Input material section start

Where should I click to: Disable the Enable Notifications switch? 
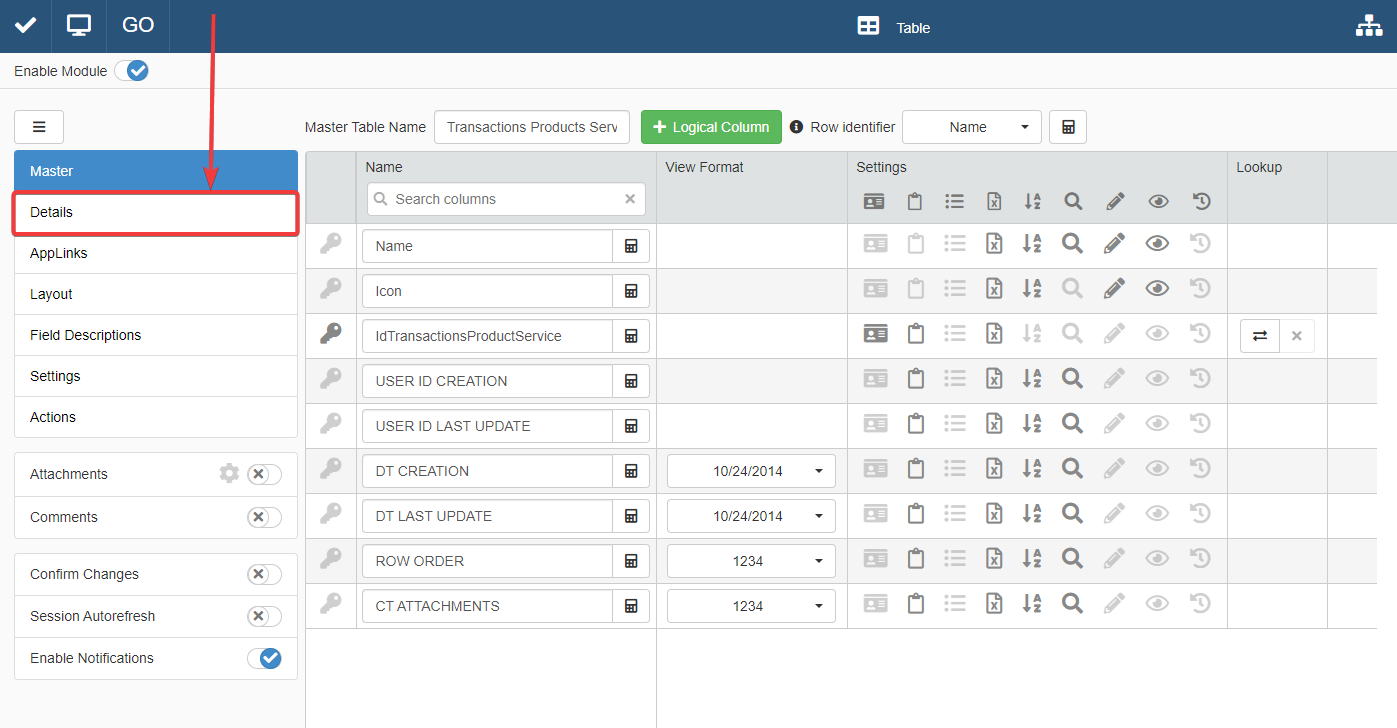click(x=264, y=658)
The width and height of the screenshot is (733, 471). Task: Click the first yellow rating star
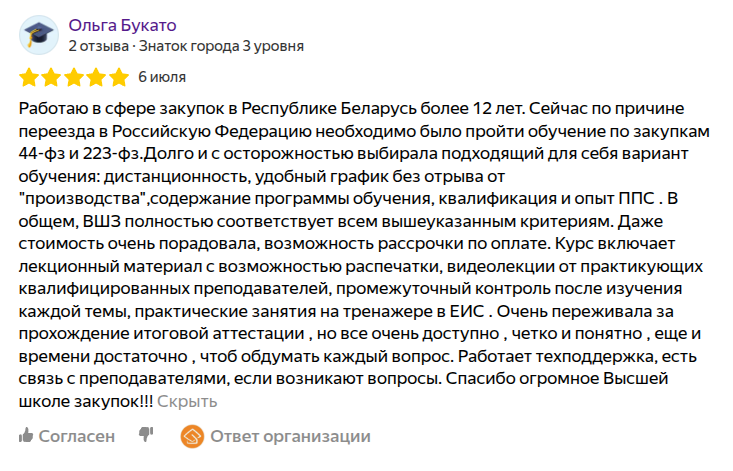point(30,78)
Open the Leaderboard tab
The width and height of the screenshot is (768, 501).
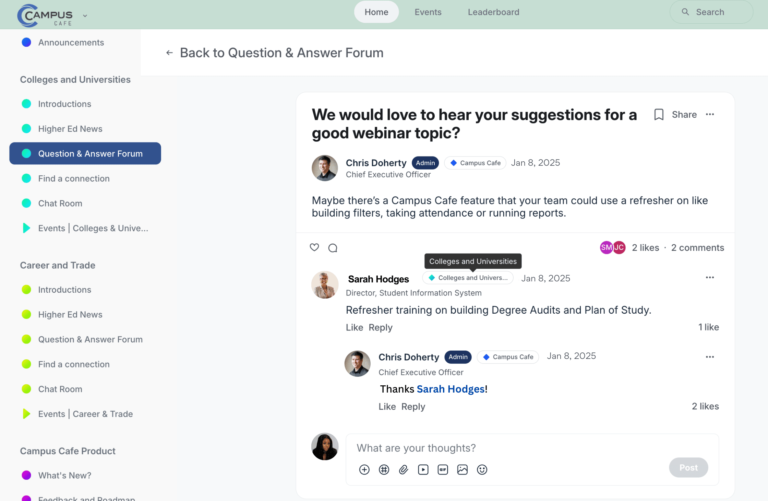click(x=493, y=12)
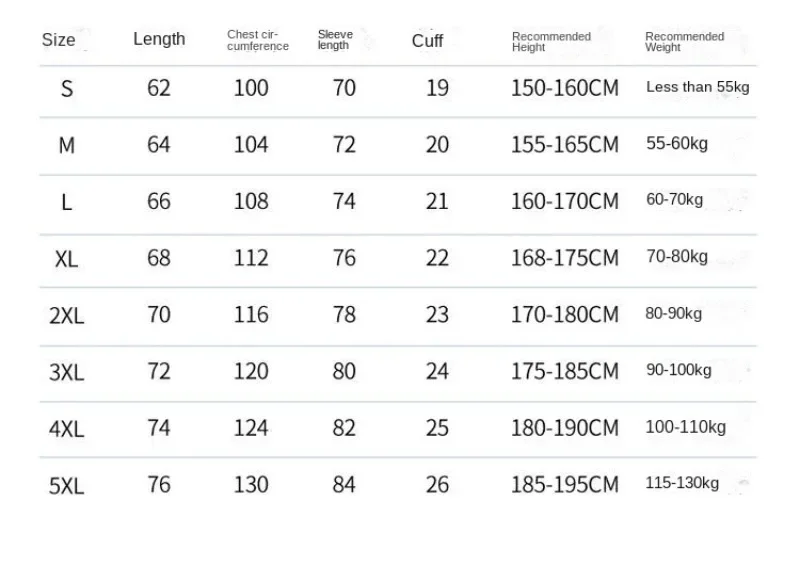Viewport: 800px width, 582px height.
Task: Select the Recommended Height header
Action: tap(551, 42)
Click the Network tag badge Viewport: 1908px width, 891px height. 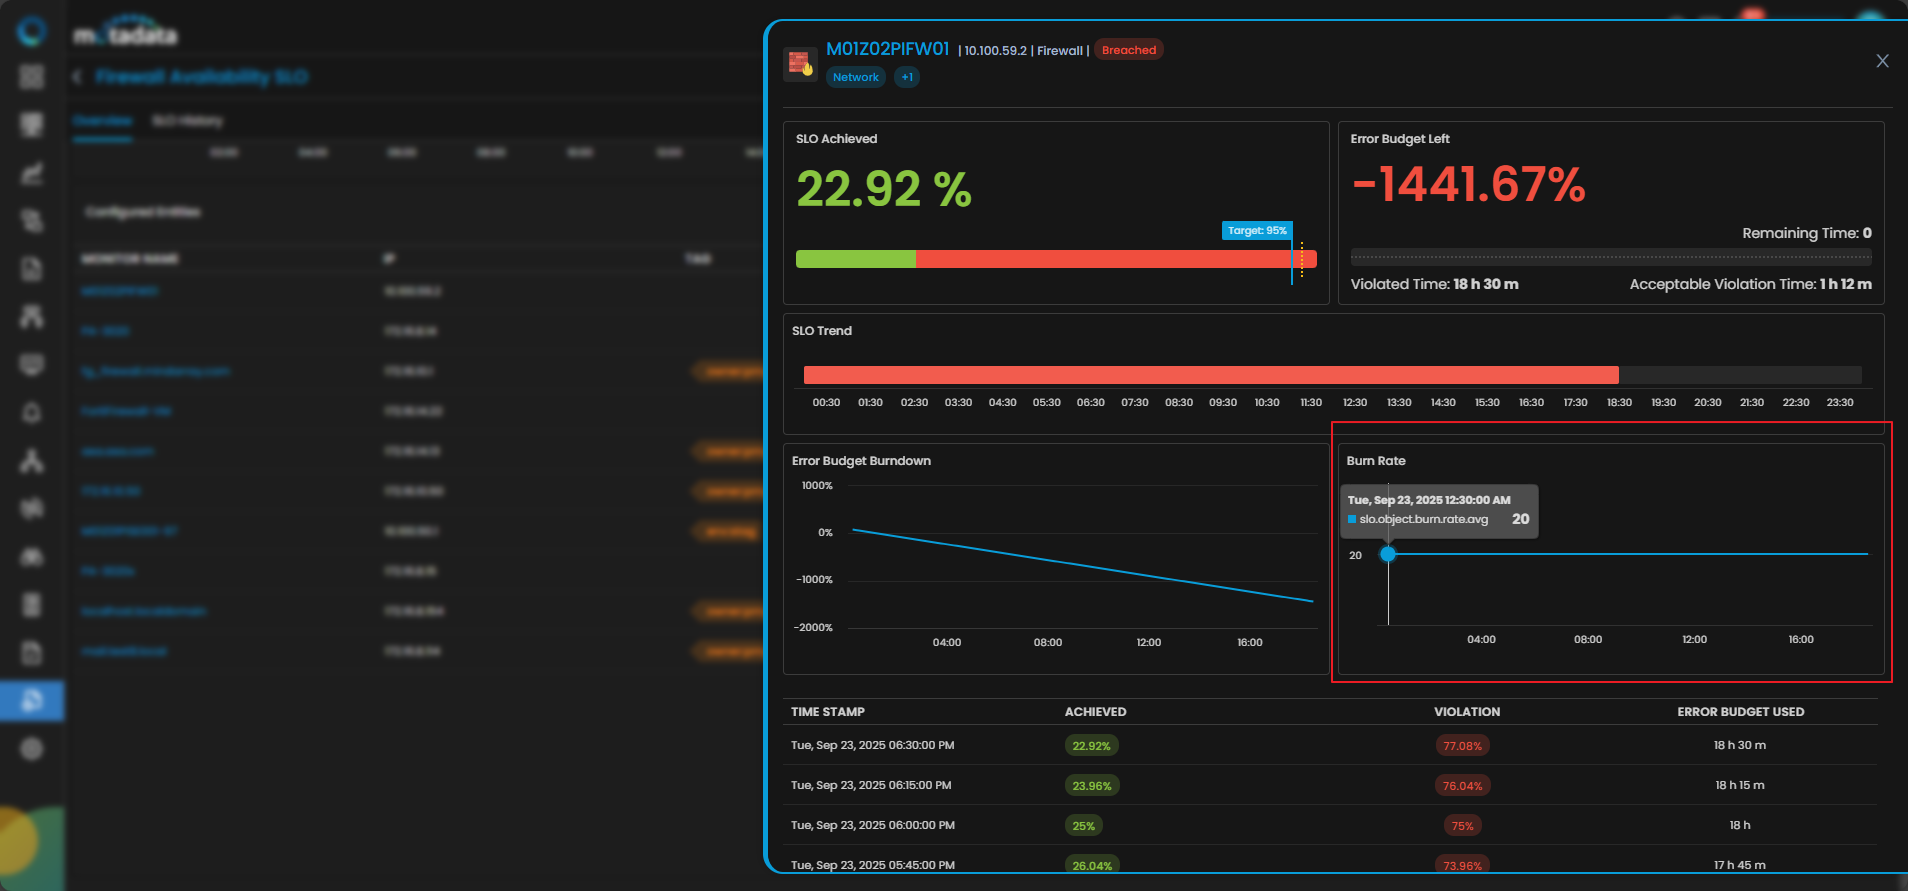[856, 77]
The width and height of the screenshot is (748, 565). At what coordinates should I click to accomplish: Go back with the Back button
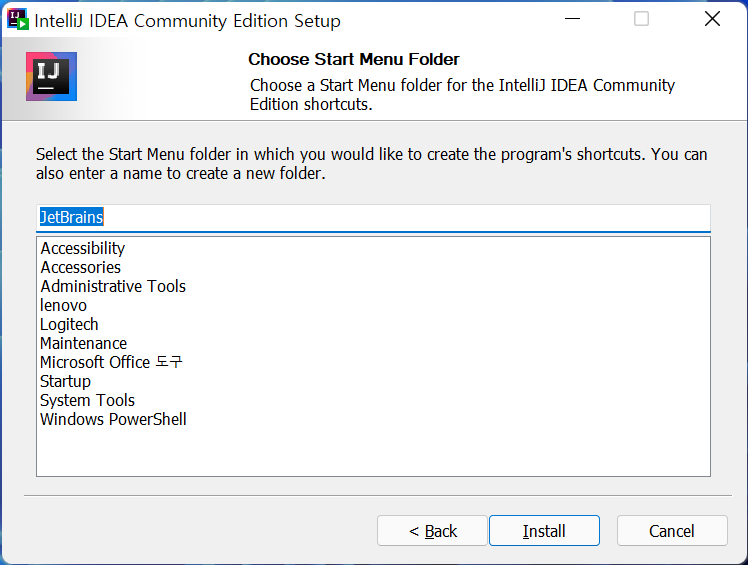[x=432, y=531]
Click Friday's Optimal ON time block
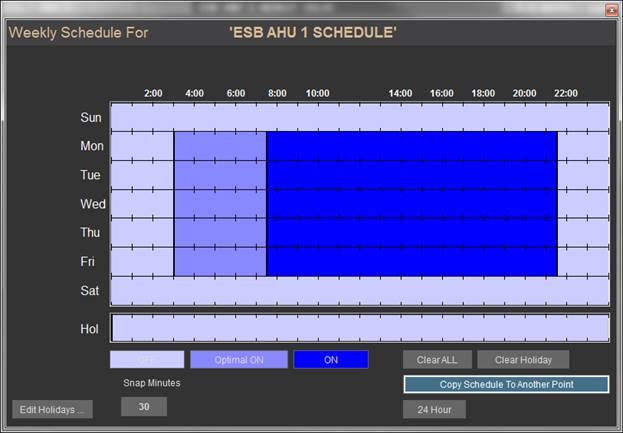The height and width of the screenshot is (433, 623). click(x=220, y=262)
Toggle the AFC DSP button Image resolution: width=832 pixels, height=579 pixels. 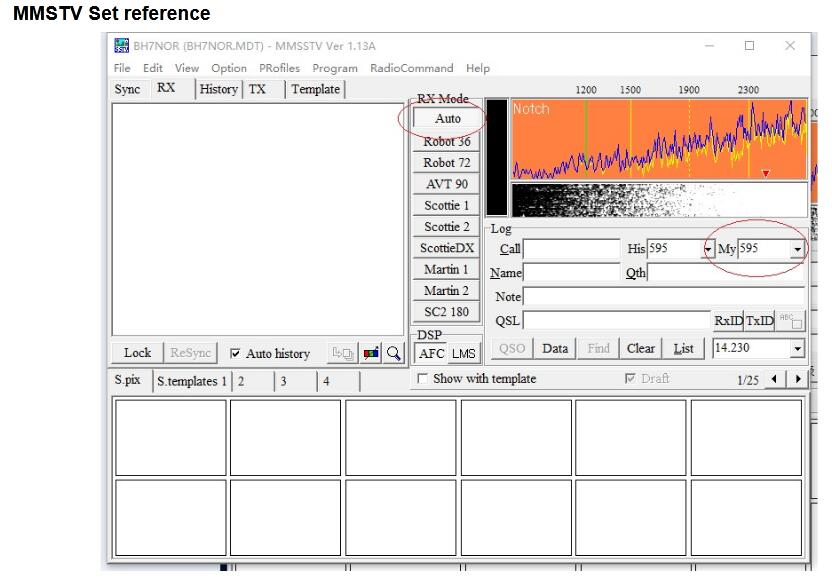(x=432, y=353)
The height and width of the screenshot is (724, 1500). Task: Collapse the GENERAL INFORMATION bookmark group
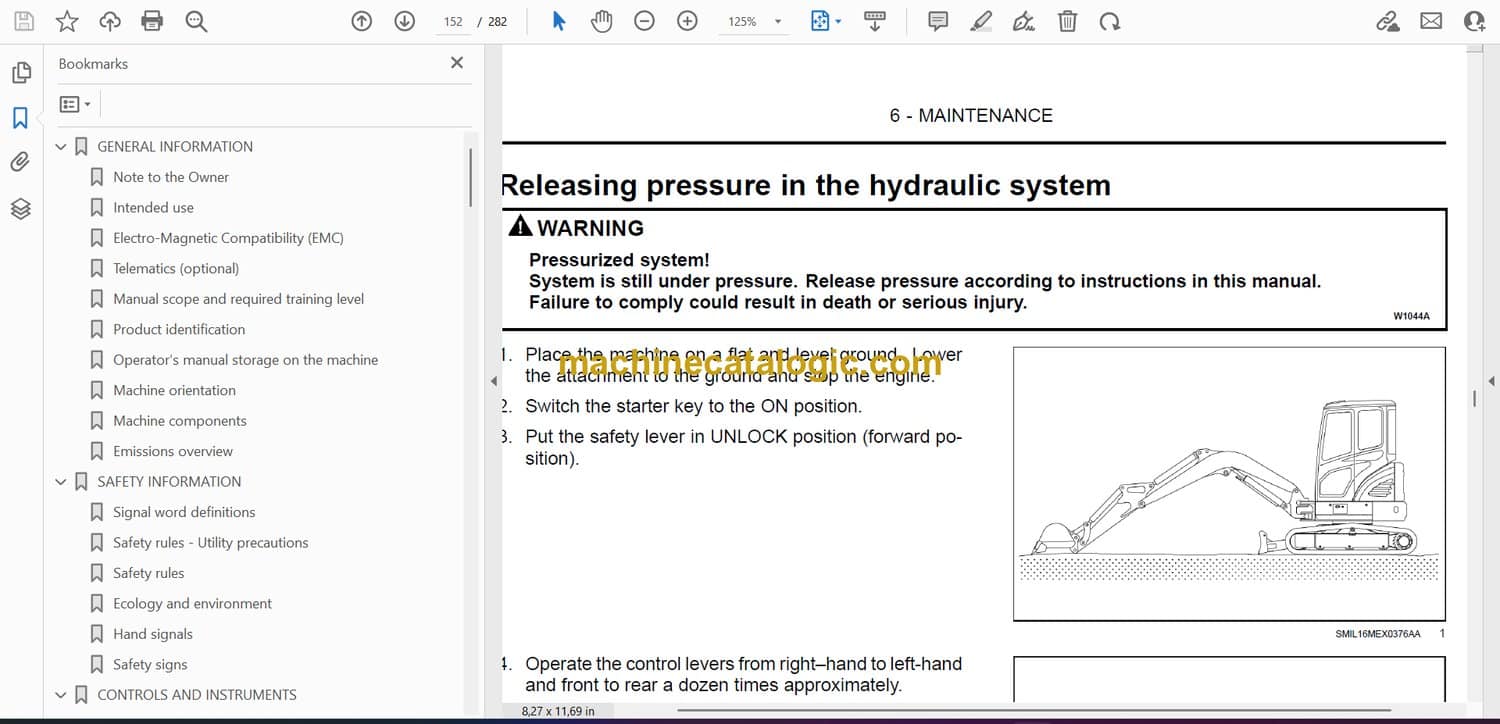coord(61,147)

Input material section end

The lines from the one containing "The height and width of the screenshot is (724, 1500)." through the last line of the entries are to be copied exactly, both ends included, and the pictures are to be omitted.

**Written solution:**
The height and width of the screenshot is (724, 1500). Task: Collapse the GENERAL INFORMATION bookmark group
coord(61,147)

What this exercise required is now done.